----- Passage provided -----

Chad Morris finds himself in the same position many big-name coaches have, basically finishing a demolition started by somebody else so he can start rebuilding.
That rebuilding started this week, by the way.
At a season review press conference Monday he compared it to growing bamboo where it takes awhile to see what’s going on before you have growth.
To me it’s more like taking over a development project others kept trying to patch for 10 years and realizing you’ve got to tear it down and build from scratch.
Morris has been here before. SMU started 2-10 in 2015 after the previous coach had effectively ran the program into the ground before leaving.
“When you go through years like this, you understand the outside doesn’t see the growth going on within the program,” he said, noting his SMU experience is helping now.
Other coaches have taken the rebuild path. Lou Holtz went 0-11 at South Carolina his first year there. Bear Bryant was 1-9 his first year at Texas A&M (and ran off over 100 players in the process, which you could do in 1954).
Tom Landry was 0-11-1 his first year in Dallas, then 3-10-1, advancing to 5-8-1 in 1962 when most of the town wanted him fired. Owner Clint Murchison responded with a stunning 10-year guaranteed contract.
The start I’ve seen parallels with is the 1989 Dallas Cowboys. Jerry Jones had bought the team and Jimmy Johnson coached it to 1-15. It was hard to find anybody in Dallas then that wanted them to still be around in 1990.
In the fourth year the Cowboys won the first of three Super Bowls in a four-year period.

----- Entries provided -----

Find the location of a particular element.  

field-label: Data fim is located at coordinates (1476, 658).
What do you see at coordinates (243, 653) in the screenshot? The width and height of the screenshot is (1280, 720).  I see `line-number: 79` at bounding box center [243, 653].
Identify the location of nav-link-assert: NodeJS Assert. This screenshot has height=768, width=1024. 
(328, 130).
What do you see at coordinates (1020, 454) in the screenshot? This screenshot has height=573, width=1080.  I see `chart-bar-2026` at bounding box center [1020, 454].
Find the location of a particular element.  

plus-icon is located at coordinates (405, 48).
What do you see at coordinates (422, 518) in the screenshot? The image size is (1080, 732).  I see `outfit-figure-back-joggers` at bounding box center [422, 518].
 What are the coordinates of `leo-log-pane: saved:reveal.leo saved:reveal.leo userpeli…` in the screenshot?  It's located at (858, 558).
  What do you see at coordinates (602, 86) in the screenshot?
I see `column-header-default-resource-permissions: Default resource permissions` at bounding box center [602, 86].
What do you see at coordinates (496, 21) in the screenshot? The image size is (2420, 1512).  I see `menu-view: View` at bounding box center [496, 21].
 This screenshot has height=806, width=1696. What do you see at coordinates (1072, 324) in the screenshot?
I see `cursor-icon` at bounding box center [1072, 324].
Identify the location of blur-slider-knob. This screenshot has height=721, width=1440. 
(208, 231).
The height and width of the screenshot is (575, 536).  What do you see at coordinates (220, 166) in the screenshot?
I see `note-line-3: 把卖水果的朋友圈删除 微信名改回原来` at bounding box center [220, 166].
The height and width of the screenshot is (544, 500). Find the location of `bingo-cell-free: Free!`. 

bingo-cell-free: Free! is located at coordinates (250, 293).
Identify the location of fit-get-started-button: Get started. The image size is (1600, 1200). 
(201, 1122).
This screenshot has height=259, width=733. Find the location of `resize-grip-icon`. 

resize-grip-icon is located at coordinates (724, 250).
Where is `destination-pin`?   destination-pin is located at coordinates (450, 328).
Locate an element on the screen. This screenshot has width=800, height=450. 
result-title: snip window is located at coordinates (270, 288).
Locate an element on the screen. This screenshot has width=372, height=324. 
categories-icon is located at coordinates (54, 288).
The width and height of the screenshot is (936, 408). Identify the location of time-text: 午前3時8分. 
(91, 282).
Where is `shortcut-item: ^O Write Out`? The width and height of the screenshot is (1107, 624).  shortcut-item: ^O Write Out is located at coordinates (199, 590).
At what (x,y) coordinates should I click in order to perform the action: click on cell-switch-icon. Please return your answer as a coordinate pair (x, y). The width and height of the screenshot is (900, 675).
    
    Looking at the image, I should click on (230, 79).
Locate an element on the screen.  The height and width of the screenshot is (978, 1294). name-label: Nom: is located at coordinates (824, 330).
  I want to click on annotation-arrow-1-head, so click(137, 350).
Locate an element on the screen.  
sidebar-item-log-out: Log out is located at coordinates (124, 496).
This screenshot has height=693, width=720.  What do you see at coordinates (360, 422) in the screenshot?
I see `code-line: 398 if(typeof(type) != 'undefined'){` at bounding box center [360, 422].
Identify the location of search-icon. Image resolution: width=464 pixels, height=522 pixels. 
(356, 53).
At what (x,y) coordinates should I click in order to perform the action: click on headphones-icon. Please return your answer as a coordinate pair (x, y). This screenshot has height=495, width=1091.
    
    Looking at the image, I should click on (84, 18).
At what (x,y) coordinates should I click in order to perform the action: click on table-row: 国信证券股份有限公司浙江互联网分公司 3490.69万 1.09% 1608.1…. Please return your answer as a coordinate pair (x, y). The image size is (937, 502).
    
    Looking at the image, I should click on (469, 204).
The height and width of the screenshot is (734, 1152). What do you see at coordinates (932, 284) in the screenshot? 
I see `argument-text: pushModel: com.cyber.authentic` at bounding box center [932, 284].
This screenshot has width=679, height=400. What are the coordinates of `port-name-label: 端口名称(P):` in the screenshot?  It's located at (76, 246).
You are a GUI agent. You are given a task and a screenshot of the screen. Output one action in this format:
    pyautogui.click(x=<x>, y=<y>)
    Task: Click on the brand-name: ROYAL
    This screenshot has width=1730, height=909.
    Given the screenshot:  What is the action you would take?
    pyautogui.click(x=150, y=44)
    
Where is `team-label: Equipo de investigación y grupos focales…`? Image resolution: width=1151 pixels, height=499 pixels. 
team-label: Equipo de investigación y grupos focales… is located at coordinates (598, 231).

-----

- **Tasks for this exercise**:
1) List every coach the column on football coaching rebuilds names.
2) Pick up the column on football coaching rebuilds after its final sentence and keep writing.

- **Task answers**:
1) Chad Morris, Lou Holtz, Bear Bryant, Tom Landry, Jimmy Johnson

2)
What happened at Arkansas is not out of the realm of normal in these situations, but the lunatic fringe of the fan base isn’t hearing any of that. Add a few internet sociopaths, fans of other teams, trolling the Hog fans to stir things up and, well, there’s a lot of noise.
Morris and his staff is ignoring it. They are too politically correct to say it, but they don’t care what your opinion is of how they’re doing it.
“We didn’t finish, we didn’t finish,” Morris lamented Monday. “I think the loss against Ole Miss took the wind out of our sales.”
That one, coming on the heels of collapses against Colorado State and North Texas, made it yet another game the Hogs should have won … but didn’t. It’s also something he really isn’t comfortable with, either.
“I don’t want to admit that,” he said. “I think it took some wind out.”
But, still, the team didn’t quit at that point. They beat Tulsa and put up 31 points in a loss to Vanderbilt.
“Our guys continued to fight,” he said.
Ask LSU. The Tigers had players falling down to keep from scoring and giving the ball back to the Hogs in the final five minutes of the game where they clung to a 24-17 lead.
“You come out here and you’ve got the No. 7-ranked team in the country on the ropes with five and a half minutes to play,” Morris said.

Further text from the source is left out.